Activity: Report each line below that carries the word "with".

Given records:
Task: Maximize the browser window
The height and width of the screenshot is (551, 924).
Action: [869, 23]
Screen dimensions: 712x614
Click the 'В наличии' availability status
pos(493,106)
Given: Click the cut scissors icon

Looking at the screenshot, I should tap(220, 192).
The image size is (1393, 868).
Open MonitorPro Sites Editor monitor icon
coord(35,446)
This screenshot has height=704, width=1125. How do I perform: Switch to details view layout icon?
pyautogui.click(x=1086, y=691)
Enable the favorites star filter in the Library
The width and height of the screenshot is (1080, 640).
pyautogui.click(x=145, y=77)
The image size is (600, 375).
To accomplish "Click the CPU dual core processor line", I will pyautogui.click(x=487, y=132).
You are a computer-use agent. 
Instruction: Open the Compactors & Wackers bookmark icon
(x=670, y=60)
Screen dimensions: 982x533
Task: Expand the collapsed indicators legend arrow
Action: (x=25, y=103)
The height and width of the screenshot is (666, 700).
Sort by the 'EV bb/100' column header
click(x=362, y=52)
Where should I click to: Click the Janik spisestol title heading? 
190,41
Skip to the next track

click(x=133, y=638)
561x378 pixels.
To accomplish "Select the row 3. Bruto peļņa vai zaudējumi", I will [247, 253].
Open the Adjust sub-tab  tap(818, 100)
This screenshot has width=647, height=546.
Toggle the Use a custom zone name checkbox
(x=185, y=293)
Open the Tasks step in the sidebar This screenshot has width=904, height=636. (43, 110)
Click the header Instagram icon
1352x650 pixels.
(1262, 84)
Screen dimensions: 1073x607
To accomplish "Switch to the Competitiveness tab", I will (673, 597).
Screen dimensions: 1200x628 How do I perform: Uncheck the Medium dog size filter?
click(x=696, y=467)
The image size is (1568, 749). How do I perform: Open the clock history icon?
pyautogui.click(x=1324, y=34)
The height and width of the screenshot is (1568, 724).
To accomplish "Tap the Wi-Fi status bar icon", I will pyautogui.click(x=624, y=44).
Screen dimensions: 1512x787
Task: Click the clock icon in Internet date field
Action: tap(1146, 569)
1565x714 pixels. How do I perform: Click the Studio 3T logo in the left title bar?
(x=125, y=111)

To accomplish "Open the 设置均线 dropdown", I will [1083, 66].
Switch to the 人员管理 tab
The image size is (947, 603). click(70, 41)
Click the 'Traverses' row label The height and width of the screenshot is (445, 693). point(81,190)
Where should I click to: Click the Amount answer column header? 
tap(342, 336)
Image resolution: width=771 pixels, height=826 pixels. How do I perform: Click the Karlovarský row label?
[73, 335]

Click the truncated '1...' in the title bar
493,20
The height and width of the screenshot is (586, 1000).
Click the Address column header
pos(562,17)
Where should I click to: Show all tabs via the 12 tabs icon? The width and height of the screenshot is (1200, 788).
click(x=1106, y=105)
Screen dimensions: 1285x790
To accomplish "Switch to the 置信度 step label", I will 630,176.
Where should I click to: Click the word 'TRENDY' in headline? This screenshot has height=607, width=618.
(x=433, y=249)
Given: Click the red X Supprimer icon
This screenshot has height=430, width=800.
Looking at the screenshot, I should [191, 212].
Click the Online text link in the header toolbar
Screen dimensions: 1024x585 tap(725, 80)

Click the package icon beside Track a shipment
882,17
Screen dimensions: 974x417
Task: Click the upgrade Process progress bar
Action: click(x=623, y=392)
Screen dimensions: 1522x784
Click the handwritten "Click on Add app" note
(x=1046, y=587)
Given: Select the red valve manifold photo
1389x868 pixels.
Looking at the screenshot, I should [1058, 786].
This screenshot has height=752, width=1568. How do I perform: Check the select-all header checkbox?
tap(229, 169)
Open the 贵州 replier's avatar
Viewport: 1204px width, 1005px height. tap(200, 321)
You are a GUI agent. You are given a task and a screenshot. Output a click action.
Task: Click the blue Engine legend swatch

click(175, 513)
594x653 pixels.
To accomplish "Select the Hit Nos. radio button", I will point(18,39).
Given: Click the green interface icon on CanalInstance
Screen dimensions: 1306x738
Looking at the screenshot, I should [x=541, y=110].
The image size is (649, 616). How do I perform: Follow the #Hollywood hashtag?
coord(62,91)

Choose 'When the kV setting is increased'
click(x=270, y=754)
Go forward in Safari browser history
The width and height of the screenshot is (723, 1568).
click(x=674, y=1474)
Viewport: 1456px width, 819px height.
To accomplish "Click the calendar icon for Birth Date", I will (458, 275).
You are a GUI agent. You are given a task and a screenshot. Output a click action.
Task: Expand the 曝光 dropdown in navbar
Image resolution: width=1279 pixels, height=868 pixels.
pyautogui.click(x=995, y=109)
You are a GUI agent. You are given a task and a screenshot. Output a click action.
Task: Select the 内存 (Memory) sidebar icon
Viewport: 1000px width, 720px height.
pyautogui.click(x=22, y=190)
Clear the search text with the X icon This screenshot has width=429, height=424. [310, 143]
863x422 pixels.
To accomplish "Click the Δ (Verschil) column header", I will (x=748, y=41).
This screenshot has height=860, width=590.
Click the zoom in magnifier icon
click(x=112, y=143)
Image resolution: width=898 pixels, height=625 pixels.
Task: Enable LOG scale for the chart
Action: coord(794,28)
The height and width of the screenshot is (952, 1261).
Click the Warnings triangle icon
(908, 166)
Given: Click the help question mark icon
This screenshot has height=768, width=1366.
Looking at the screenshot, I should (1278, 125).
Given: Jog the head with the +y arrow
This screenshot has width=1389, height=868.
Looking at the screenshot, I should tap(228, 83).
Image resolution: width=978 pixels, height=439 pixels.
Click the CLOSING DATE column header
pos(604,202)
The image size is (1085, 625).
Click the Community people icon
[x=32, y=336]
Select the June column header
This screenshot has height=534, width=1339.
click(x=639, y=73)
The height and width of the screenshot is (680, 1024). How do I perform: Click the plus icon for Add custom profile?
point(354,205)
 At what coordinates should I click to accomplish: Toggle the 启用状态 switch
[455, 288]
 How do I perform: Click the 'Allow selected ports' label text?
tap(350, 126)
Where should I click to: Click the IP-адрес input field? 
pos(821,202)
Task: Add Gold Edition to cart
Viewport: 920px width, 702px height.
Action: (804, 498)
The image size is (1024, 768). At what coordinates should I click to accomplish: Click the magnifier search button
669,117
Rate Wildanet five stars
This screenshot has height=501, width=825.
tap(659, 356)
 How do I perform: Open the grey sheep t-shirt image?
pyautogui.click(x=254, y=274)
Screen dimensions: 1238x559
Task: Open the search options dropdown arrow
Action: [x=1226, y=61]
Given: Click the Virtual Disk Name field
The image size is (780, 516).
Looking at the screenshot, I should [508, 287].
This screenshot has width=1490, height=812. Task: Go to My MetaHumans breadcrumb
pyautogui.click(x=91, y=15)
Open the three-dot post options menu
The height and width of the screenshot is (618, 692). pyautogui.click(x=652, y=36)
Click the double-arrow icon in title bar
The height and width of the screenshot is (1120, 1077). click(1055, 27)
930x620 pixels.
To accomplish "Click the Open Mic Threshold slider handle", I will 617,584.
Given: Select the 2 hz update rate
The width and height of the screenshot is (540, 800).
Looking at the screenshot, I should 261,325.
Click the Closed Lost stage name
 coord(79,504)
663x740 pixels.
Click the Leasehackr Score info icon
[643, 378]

The completed task:
Clear the search text with the X icon This screenshot has width=429, height=424. [310, 143]
Given: Jog the head with the +y arrow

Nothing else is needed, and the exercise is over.